[[ TASK MATERIAL open ]]
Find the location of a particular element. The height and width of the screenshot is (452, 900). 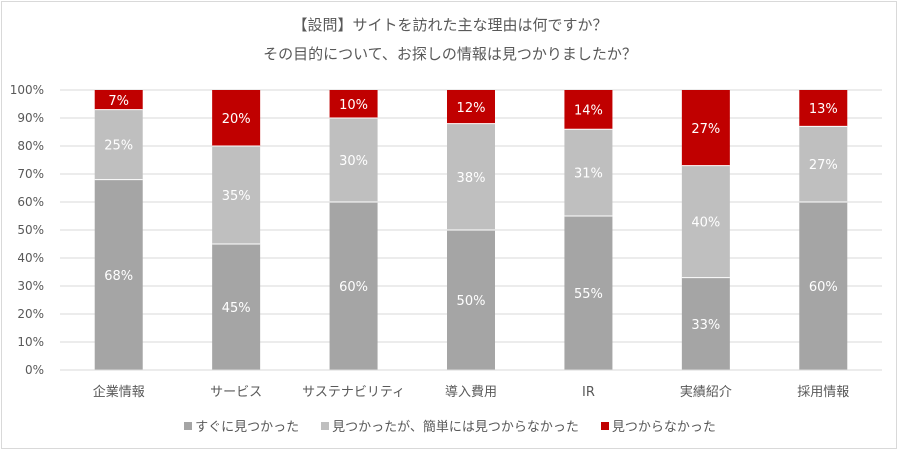

data-label: 31% is located at coordinates (588, 174).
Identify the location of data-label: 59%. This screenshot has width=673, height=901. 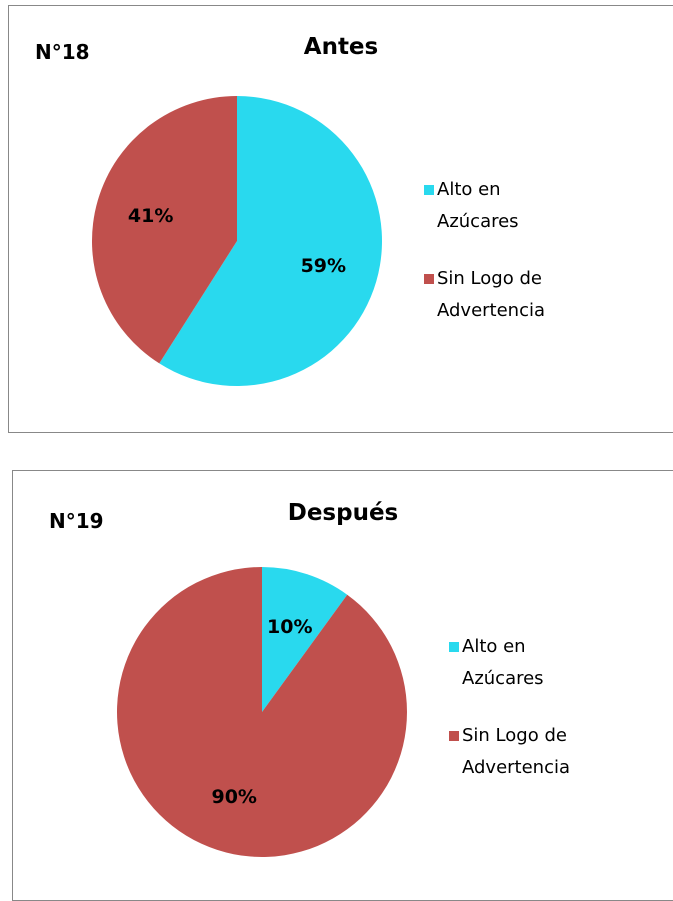
(324, 266).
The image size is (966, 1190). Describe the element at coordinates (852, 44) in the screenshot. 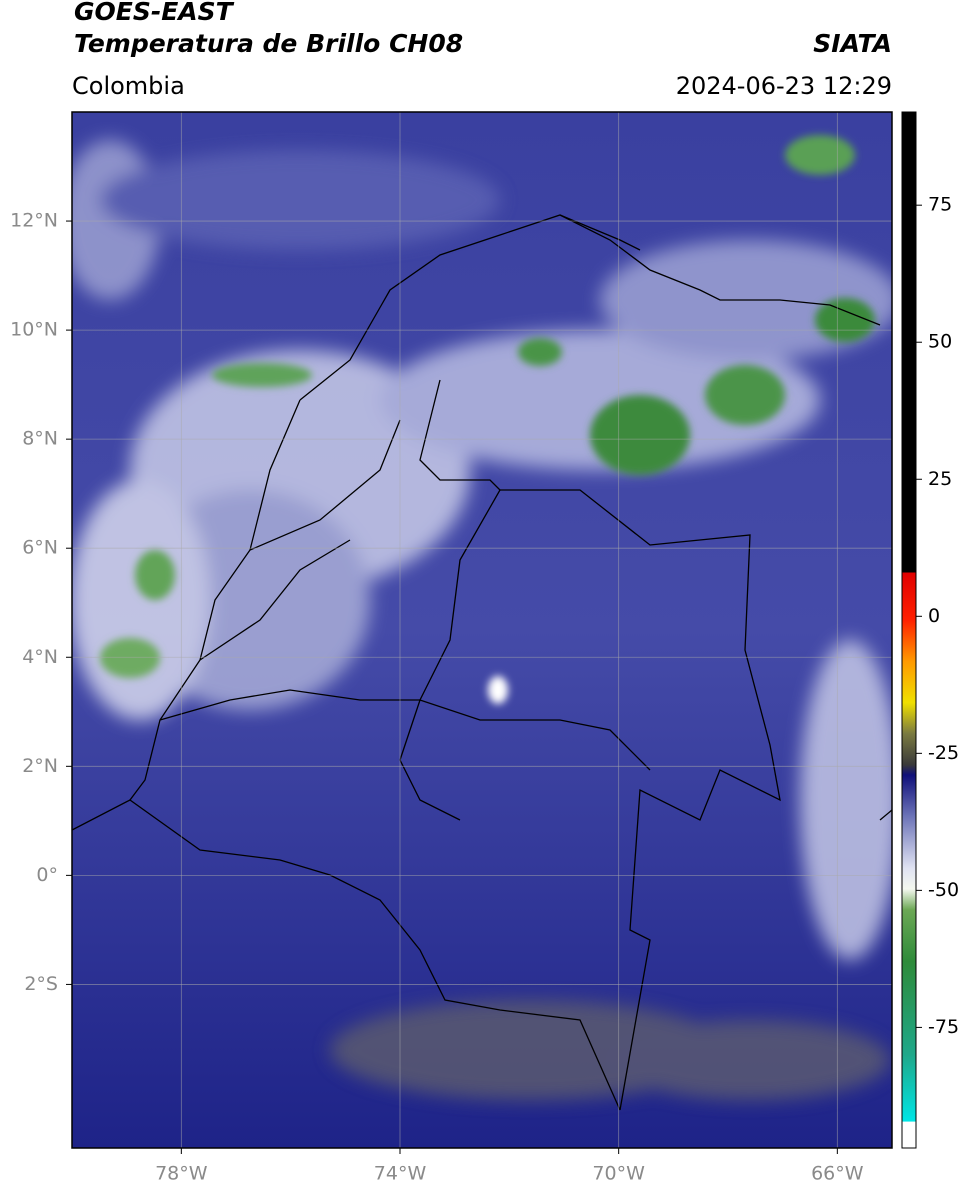

I see `source: SIATA` at that location.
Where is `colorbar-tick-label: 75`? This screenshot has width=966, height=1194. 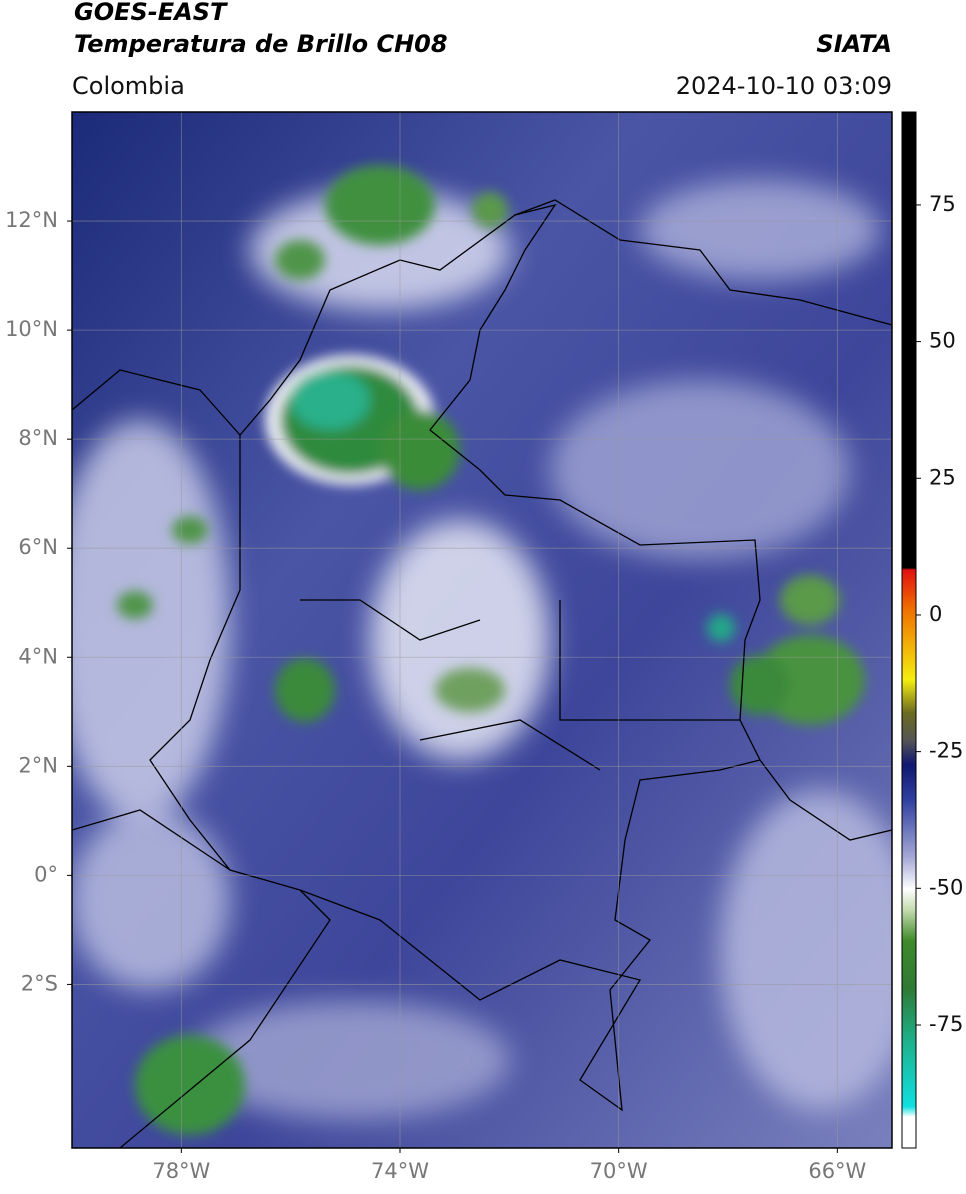
colorbar-tick-label: 75 is located at coordinates (942, 204).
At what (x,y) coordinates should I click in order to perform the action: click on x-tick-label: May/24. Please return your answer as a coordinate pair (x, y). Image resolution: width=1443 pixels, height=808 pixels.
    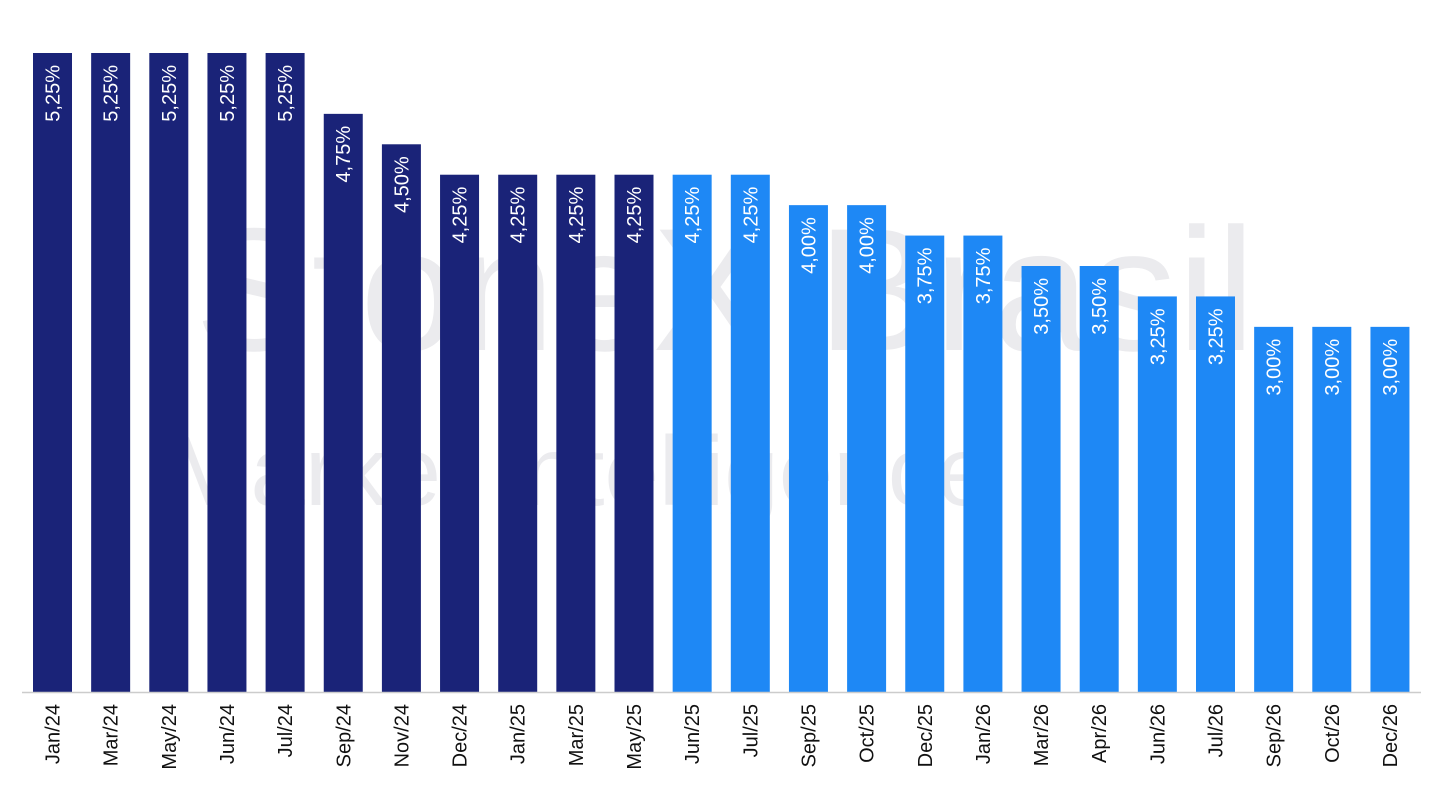
    Looking at the image, I should click on (170, 737).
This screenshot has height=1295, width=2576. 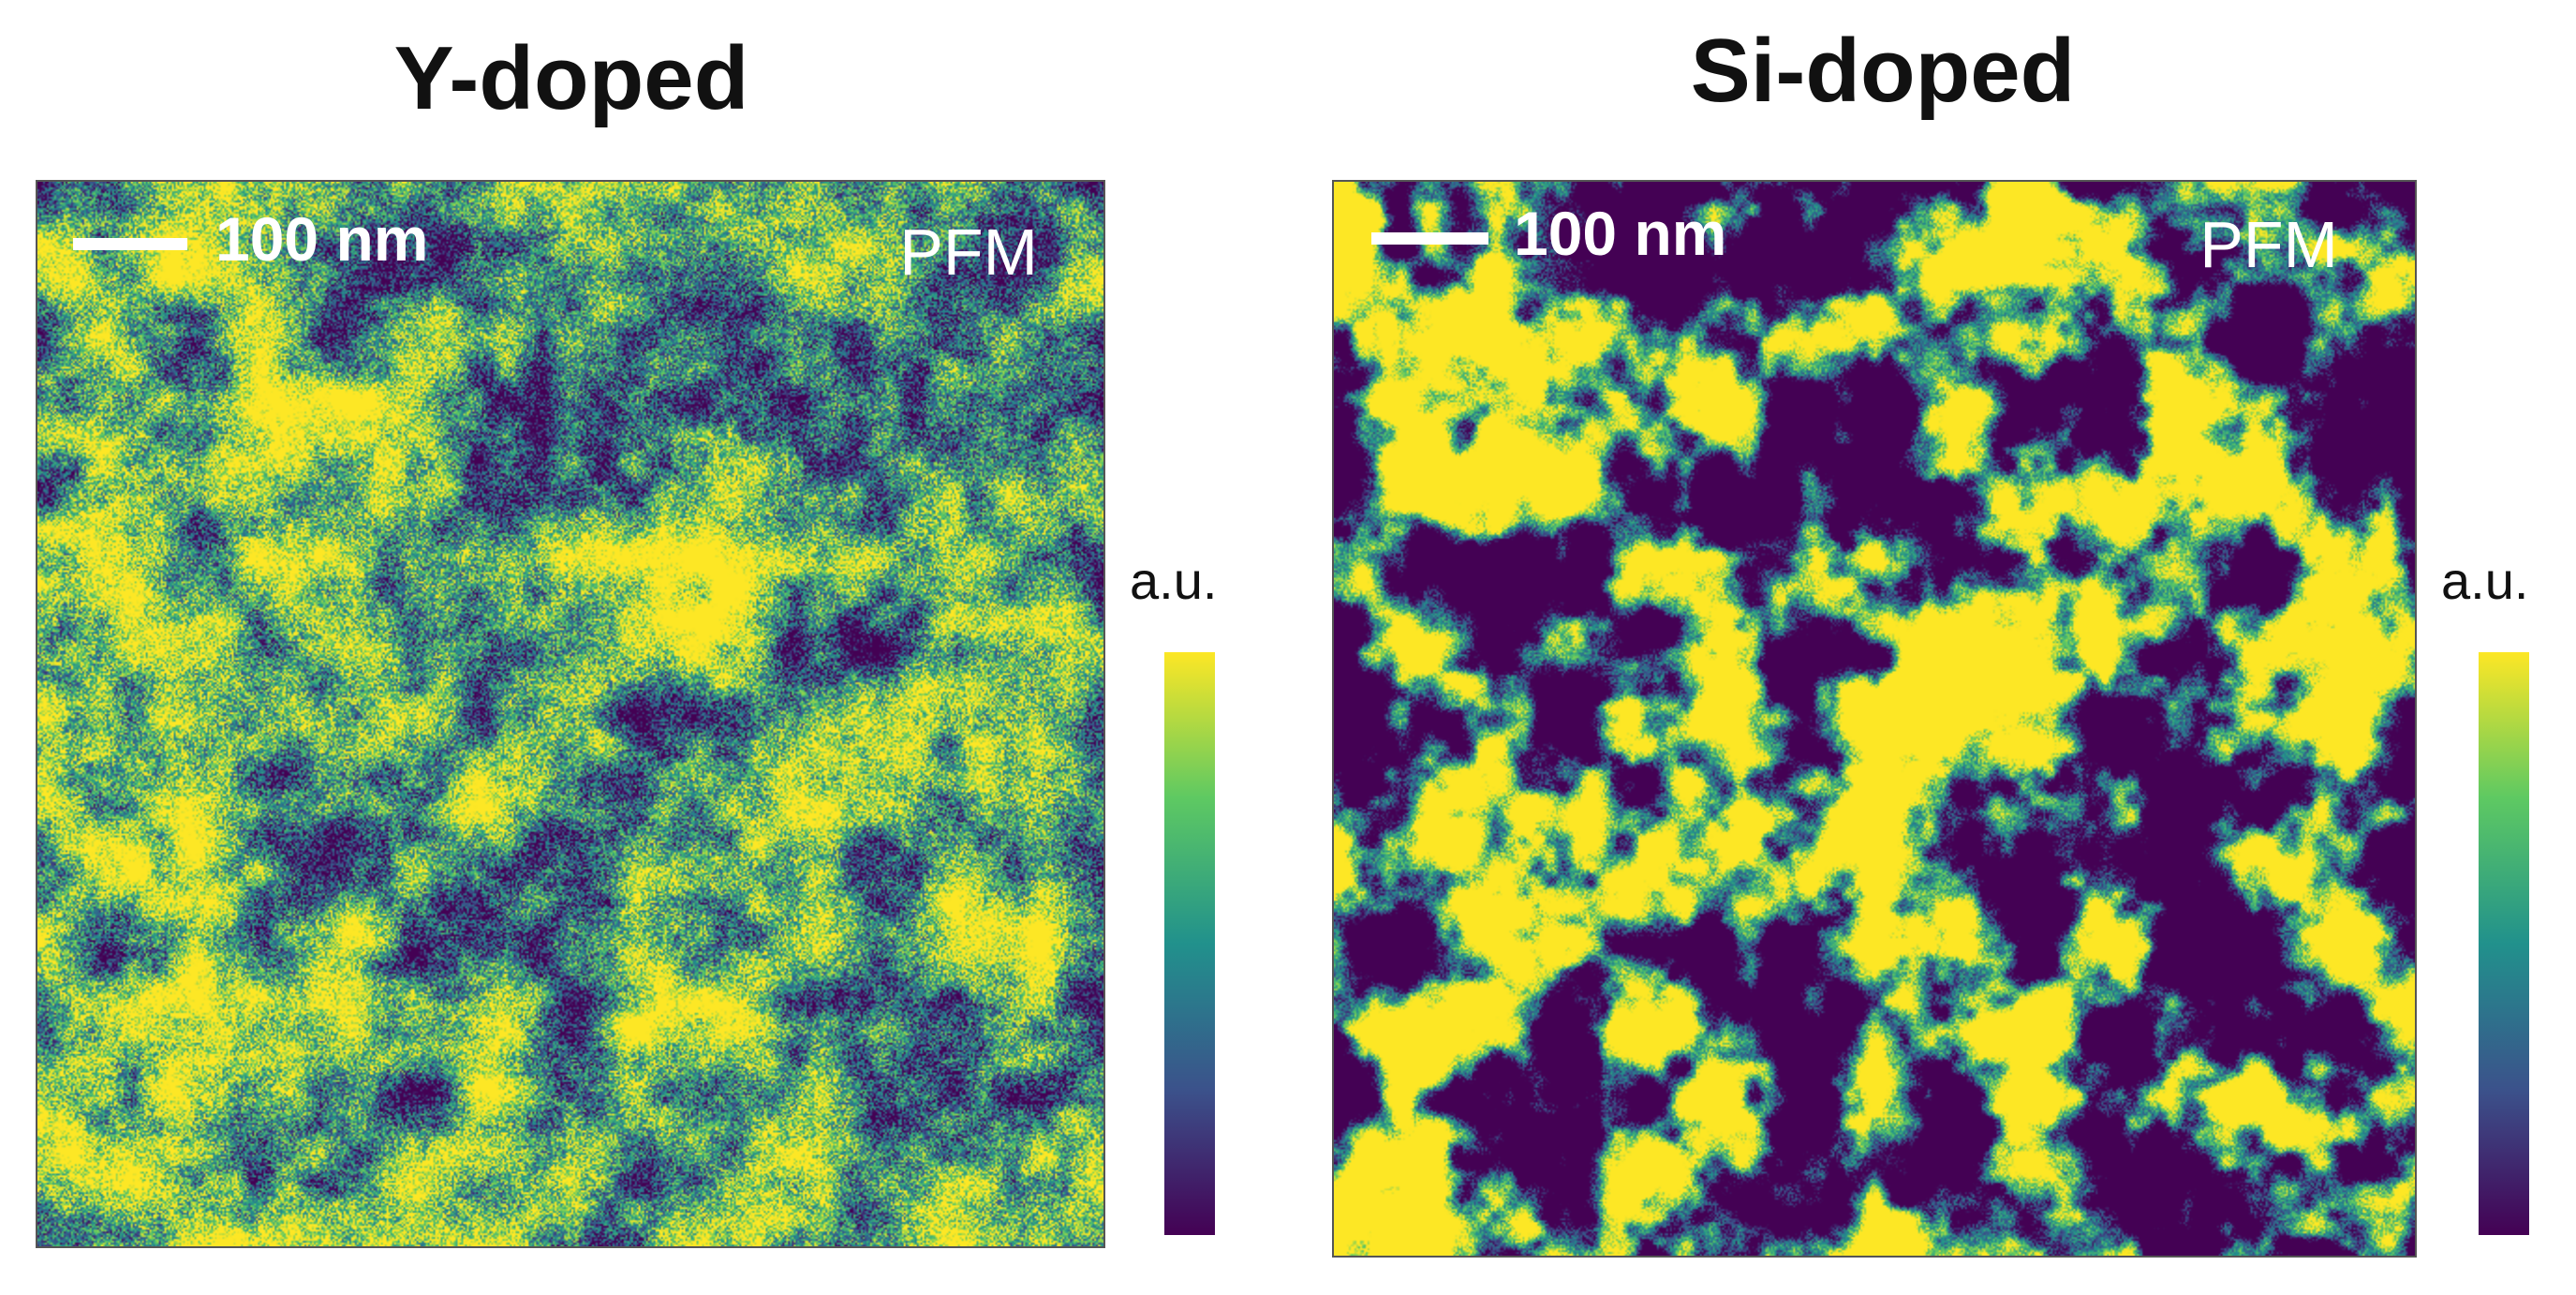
[[ TASK MATERIAL closed ]]
* **YOUR INSTRUCTIONS**
Rewrite all of the entries above, changing every "screenshot" to "screen capture" and keeping everything else the same. Omit the pictures.

* **EXPECTED ANSWER**
Find the location of a particular element. The height and width of the screen capture is (452, 900). 

data-label: 31% is located at coordinates (588, 174).
Identify the location of data-label: 59%. This screen capture has width=673, height=901. 
(324, 266).
The image size is (966, 1190). Describe the element at coordinates (852, 44) in the screen capture. 

I see `source: SIATA` at that location.
Where is `colorbar-tick-label: 75`? This screen capture has width=966, height=1194. 
colorbar-tick-label: 75 is located at coordinates (942, 204).
At what (x,y) coordinates should I click in order to perform the action: click on x-tick-label: May/24. Please return your answer as a coordinate pair (x, y). Image resolution: width=1443 pixels, height=808 pixels.
    Looking at the image, I should click on (170, 737).
This screen capture has height=1295, width=2576. 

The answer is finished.